Data section:
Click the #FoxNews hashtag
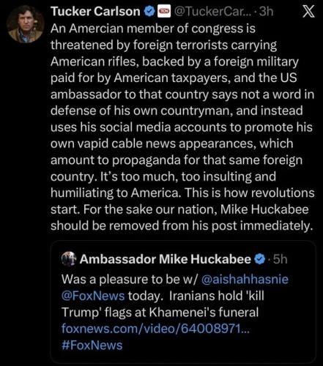The height and width of the screenshot is (366, 323). click(92, 346)
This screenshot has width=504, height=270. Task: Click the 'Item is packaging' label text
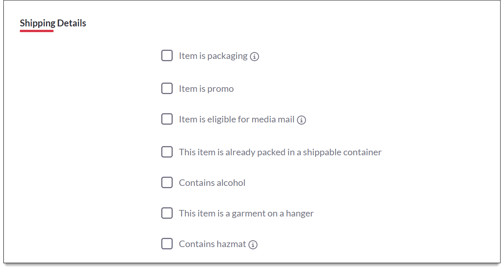pos(212,55)
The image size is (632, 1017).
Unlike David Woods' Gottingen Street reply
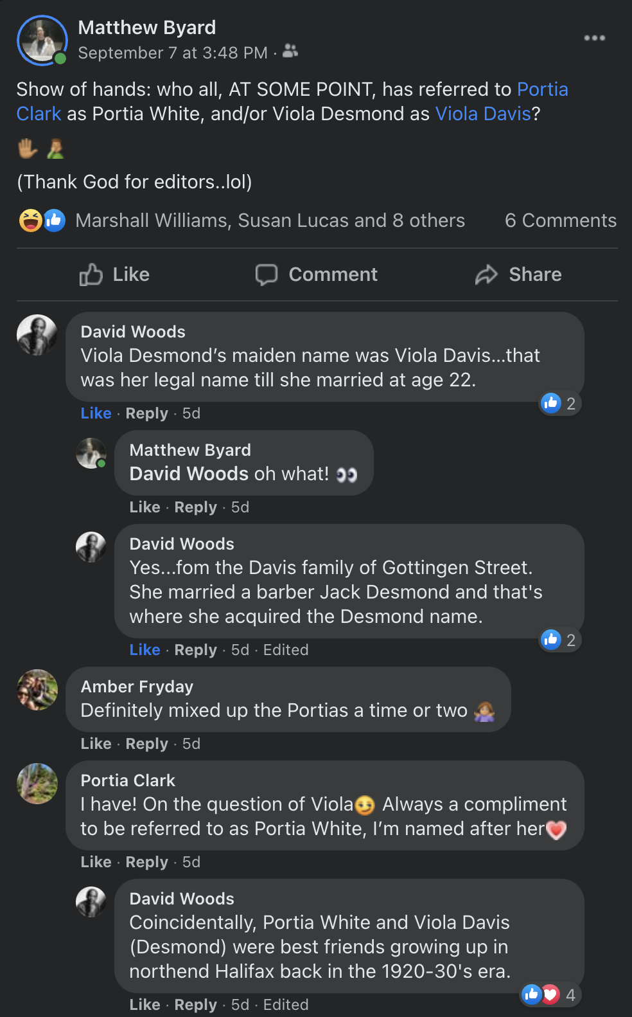click(145, 650)
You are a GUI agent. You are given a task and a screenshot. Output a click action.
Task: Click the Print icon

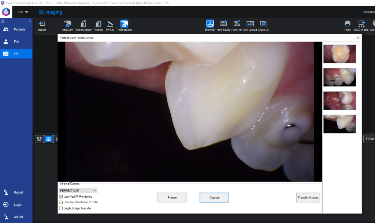click(347, 24)
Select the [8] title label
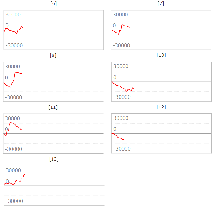Image resolution: width=215 pixels, height=207 pixels. pyautogui.click(x=53, y=55)
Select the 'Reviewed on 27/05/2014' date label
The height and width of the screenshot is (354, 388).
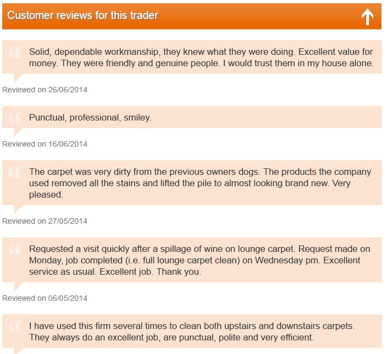(x=45, y=221)
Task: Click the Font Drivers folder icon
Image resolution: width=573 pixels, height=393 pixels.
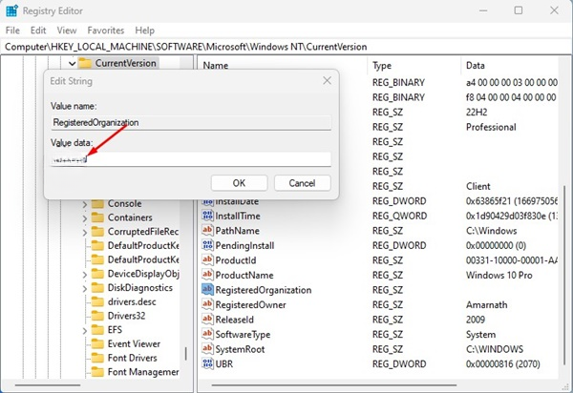Action: [x=97, y=358]
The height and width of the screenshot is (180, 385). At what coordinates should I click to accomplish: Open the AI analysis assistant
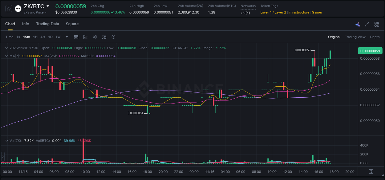358,24
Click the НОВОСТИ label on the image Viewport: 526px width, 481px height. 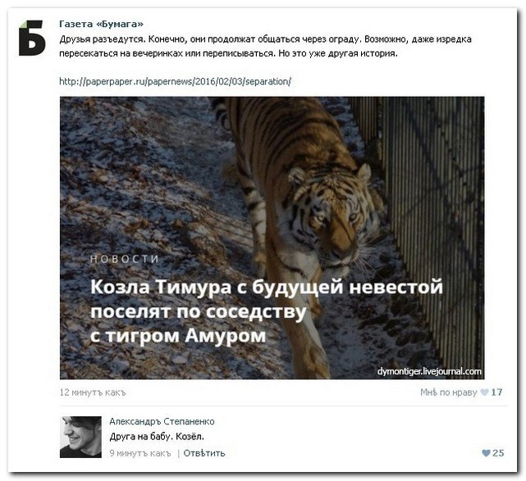point(125,259)
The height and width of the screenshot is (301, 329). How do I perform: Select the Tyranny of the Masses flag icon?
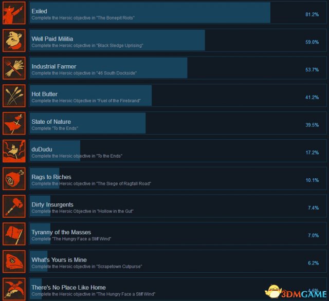pos(14,234)
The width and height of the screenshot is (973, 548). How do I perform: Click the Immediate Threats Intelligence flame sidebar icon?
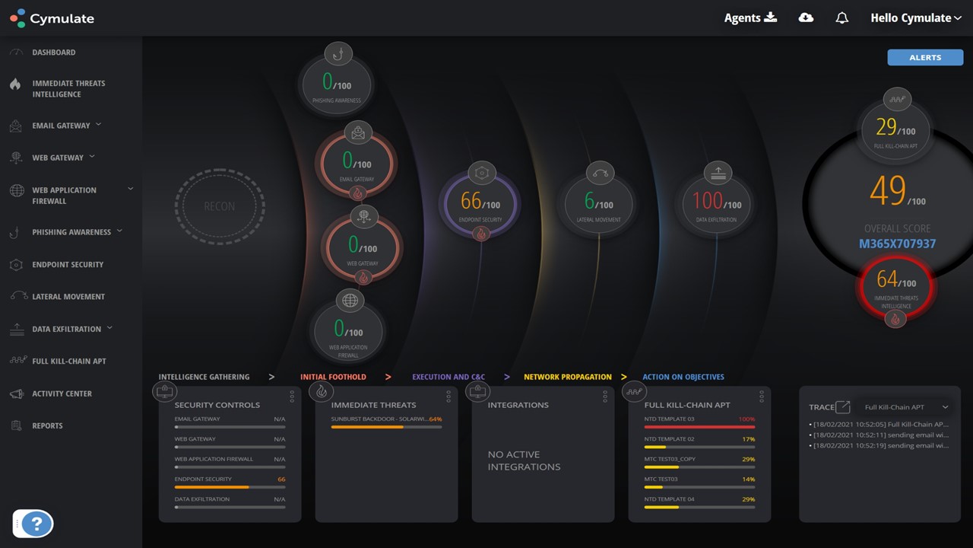point(15,84)
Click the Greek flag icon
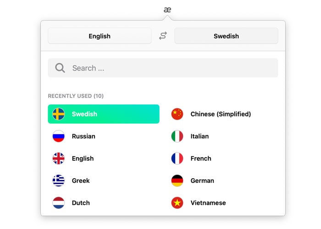The width and height of the screenshot is (321, 229). click(x=59, y=180)
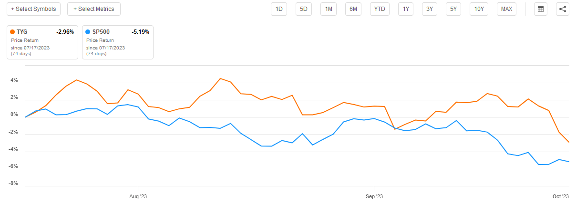The image size is (576, 203).
Task: Set chart range to 5Y
Action: [453, 9]
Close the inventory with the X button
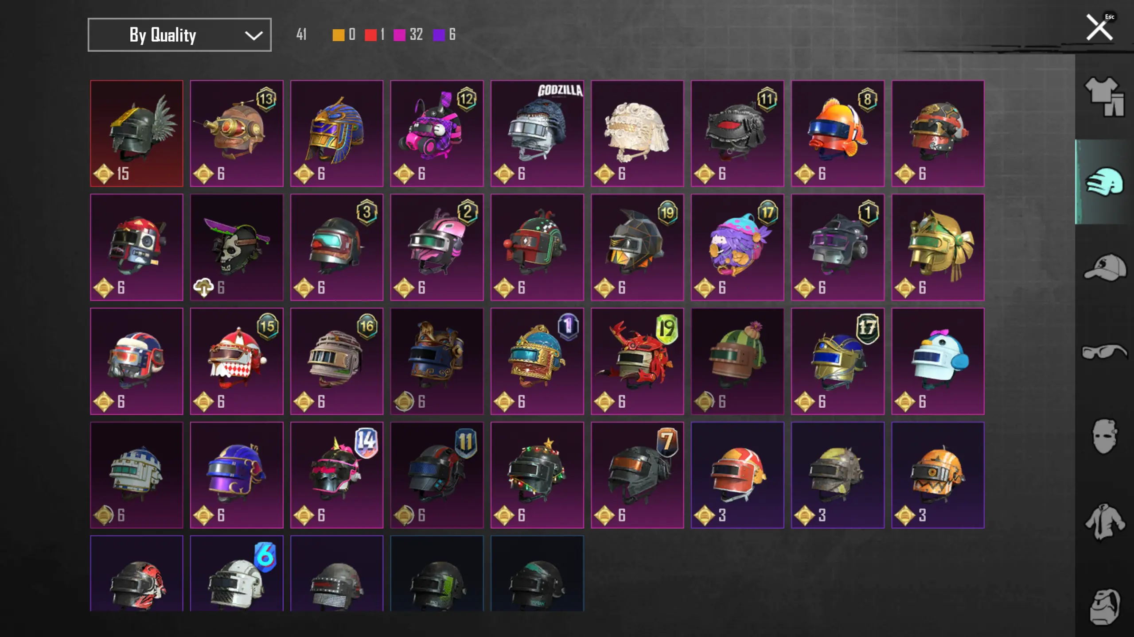The image size is (1134, 637). point(1099,27)
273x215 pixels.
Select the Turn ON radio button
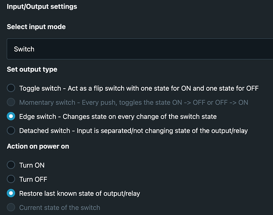click(x=11, y=165)
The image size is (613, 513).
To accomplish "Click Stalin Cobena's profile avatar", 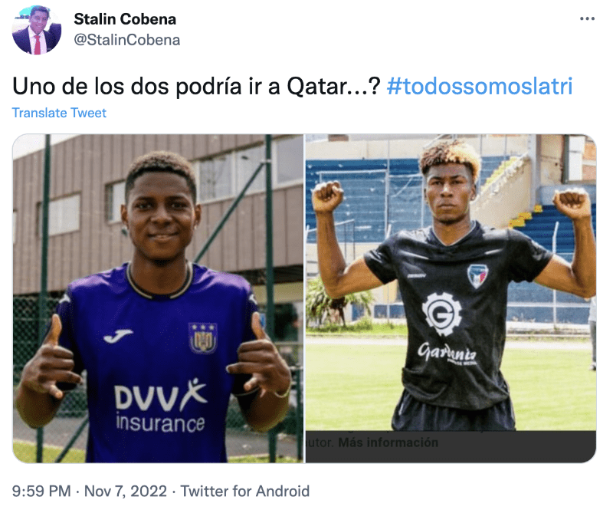I will pos(37,30).
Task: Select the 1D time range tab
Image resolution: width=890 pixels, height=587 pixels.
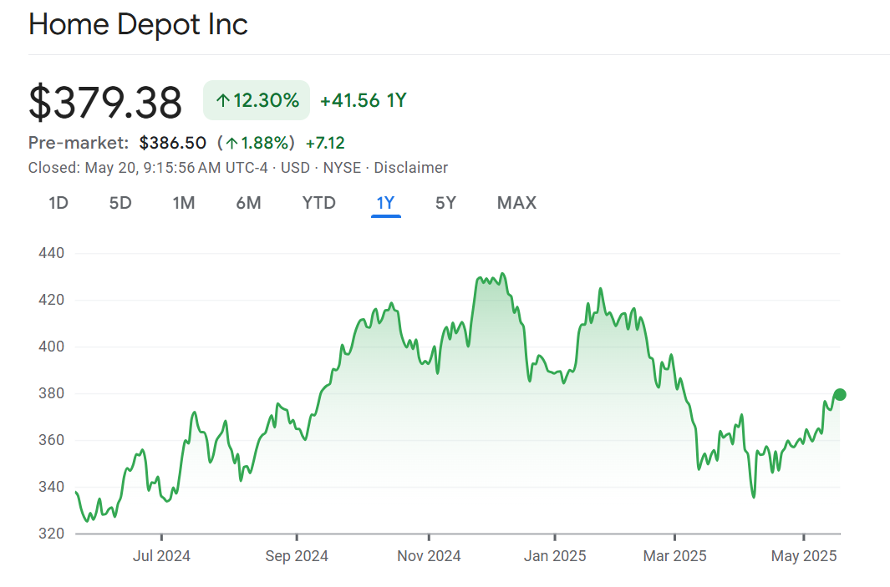Action: click(58, 203)
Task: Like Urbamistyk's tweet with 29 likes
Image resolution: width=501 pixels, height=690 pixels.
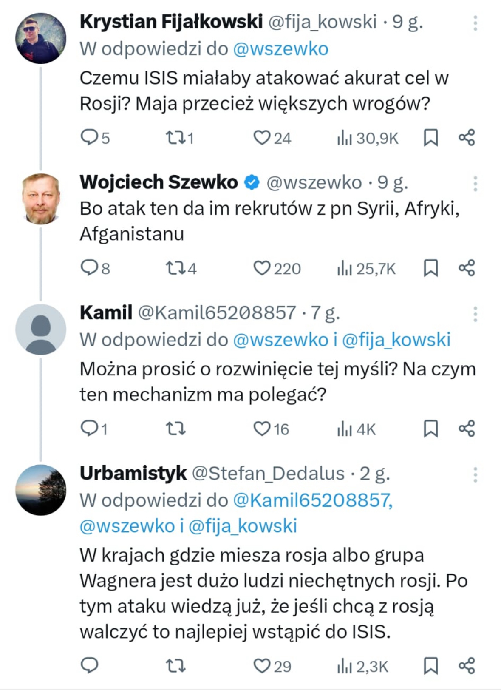Action: coord(272,666)
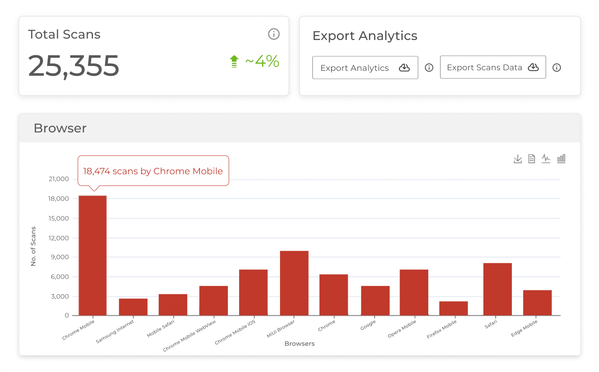Image resolution: width=599 pixels, height=372 pixels.
Task: Select the Firefox Mobile bar
Action: click(x=453, y=308)
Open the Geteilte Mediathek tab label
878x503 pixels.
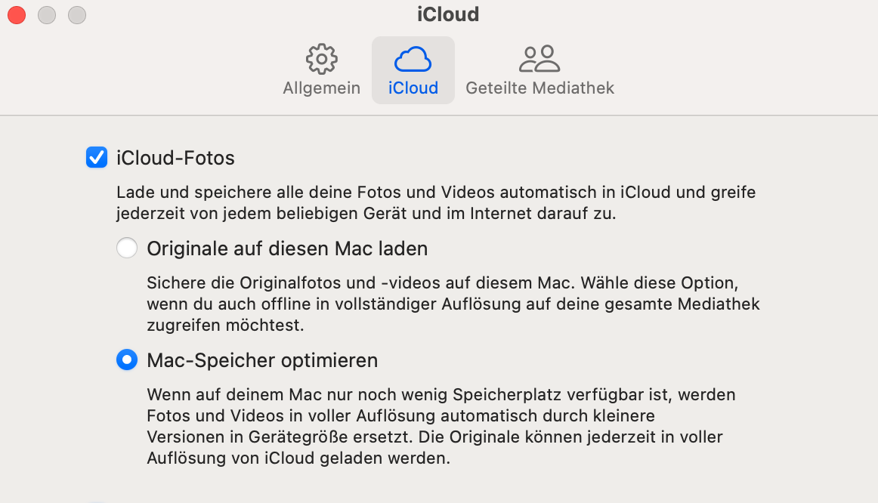pyautogui.click(x=539, y=88)
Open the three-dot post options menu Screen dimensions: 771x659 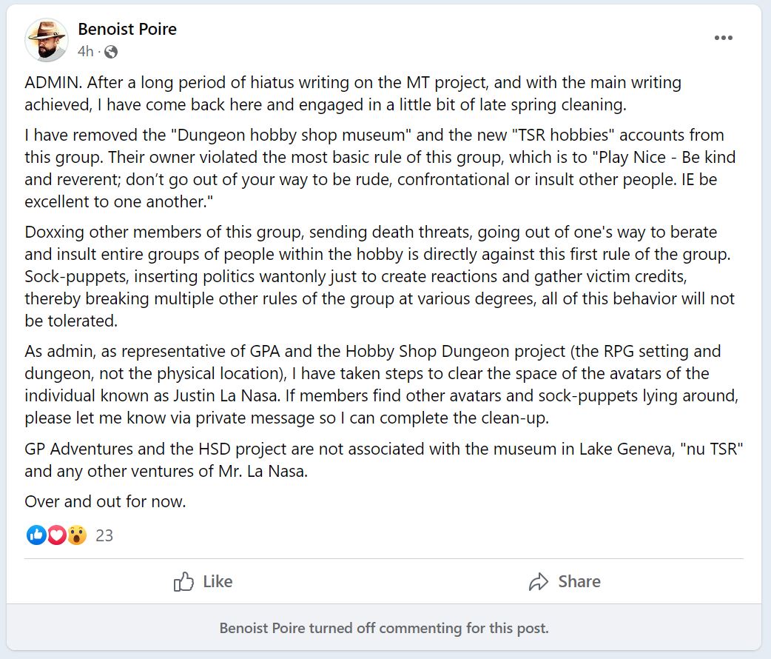(724, 38)
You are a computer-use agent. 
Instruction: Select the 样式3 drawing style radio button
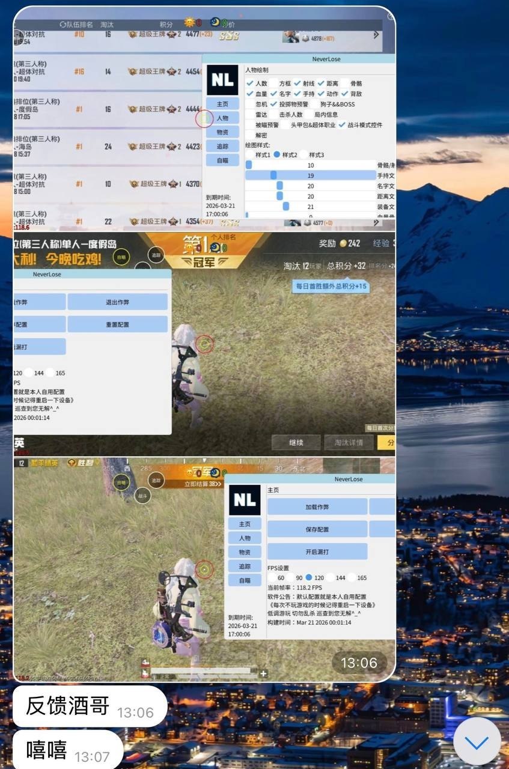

The problem: Would you copy every line of the entries that includes the word "agent"?

Solution below:
You are a GUI agent. You are given a task and a screenshot. Output a click action.
You are a computer-use agent. 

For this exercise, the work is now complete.